Circling again: why can we not love the alienness in the other? Why can we not cherish the foreignness at the bottom of every heart? Why can we not be daemons to each other?
When can we stop anthropomorphizing each other?
I concluded my last Substack post on the “Man-Standard” and speciation by saying I would give an example of more-than-human speciation in a human multiplicity. The idea was an attempt to exemplify the kinds of becomings that render us, if not unsad, if not consolable – there will always in any case be that first kind of cruelty – yet still intensely alive to the world(s). That provide, perhaps, tentatively, and speculatively, a vision of a path over the turning point with a different affective tonus, one that does not circle back tautologically. A forking path from the trajectory we are on. My overtaking by sadness preempted that intention. I will try to move forward to it in my next next post.

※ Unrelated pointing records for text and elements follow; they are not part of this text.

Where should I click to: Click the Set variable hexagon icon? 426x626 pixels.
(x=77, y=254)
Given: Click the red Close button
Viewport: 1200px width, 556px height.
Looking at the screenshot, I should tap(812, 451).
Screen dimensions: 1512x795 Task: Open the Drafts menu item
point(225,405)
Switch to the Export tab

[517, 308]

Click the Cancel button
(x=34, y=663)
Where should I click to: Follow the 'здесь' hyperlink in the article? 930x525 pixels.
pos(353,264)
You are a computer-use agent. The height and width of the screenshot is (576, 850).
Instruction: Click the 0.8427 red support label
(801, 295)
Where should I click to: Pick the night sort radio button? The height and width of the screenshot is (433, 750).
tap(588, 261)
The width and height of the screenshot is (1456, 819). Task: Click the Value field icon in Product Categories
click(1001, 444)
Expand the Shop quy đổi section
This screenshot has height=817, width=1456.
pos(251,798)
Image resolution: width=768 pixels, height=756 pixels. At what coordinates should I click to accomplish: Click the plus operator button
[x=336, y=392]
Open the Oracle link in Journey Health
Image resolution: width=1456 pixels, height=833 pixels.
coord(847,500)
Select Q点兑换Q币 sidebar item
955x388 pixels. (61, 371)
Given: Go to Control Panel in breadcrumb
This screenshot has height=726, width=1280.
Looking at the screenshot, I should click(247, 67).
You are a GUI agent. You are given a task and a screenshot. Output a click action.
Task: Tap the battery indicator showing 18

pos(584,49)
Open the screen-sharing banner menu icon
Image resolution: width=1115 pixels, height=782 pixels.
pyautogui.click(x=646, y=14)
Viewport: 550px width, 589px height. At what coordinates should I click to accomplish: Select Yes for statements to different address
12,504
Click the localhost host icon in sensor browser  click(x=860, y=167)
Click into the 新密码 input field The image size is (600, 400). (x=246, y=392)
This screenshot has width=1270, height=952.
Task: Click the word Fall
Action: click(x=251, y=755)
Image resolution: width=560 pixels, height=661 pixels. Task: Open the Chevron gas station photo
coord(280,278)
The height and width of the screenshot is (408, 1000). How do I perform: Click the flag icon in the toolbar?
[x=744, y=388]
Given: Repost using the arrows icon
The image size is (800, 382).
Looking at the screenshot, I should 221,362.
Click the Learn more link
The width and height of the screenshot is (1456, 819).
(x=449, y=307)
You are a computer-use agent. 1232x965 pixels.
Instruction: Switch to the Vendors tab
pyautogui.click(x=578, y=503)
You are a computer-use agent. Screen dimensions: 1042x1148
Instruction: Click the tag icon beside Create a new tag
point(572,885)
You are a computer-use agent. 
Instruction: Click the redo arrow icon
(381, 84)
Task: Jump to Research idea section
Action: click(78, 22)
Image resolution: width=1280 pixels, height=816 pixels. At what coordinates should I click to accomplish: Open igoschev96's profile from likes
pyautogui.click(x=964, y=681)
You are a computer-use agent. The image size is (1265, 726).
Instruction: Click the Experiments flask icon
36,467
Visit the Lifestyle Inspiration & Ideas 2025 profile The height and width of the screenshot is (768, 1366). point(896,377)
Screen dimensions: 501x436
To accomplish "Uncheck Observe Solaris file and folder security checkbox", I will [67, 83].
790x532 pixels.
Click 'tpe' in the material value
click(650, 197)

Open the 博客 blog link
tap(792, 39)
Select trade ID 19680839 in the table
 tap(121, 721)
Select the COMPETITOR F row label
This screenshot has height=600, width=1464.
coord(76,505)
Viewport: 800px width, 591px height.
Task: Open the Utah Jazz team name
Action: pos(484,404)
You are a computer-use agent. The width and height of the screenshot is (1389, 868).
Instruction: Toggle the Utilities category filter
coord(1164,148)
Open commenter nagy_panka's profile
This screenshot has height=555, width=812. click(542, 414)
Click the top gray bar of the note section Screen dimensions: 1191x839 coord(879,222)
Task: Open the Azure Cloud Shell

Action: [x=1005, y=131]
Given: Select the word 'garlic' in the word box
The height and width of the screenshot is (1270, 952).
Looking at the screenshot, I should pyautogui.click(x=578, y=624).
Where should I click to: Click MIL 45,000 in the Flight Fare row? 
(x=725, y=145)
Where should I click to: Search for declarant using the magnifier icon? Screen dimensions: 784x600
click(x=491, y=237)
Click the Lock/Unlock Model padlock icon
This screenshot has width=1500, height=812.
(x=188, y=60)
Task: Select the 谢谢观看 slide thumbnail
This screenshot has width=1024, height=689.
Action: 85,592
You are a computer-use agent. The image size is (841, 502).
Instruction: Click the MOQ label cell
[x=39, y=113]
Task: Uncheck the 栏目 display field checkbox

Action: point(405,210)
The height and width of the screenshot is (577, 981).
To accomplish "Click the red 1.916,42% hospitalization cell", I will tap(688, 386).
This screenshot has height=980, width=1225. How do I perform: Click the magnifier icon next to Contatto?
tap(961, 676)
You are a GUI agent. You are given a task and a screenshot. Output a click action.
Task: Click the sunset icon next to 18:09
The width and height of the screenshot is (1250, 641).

There is urgency. We have traveled much farther down the path to fascism far faster in the last eight months than anyone, even the most pessimistic, would have predicted. We don’t have much time left before the march becomes irreversible, at least on the time scale of generations. It is not a question of finding optimism – a human self-conceit with no parallel in nature. It might well, however, involve refinding wonder, a more-than-human wonder, perhaps not unrelated to what Philip Pullman, in an early, long forgotten work, called the “amorous inclinations of matter.”[iii]
[i] Jonathan Lambert, “Study: 14 Million Lives Could Be Lost Due to Trump Aid Cuts,” Npr.org, July 1, 2025, https://www.npr.org/sections/goats-and-soda/2025/07/01/nx-s1-5452513/trump-usaid-foreign-aid-deaths.
[ii] Henry Giroux, “Trump’s Theater of Cruelty,” Counterpunch, September 15, 2025, https://www.counterpunch.org/2025/09/12/trumps-theater-of-cruelty-2/.
[iii] Philip Pullman, Galatea (New York: Dutton, 1979).


Beautiful post… I love the intimacy of grief connecting through to a broader critical engagement with monstrous affect.